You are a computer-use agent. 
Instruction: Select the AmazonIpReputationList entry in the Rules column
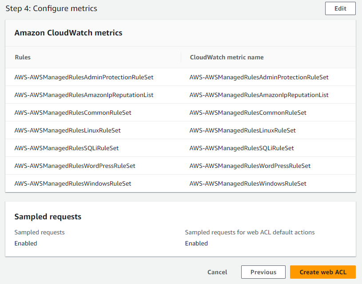point(84,95)
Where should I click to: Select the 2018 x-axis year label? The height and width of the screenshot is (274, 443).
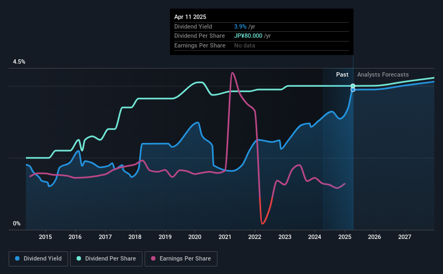click(x=135, y=237)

*****

### WHAT NEEDS TO BE DONE
In the records above, find the line with "Where should I" and copy from it through the last line exactly, without the pictures.

### THE COMPLETED TASK
Where should I click to: Select the 2018 x-axis year label? The height and width of the screenshot is (274, 443).
click(x=135, y=237)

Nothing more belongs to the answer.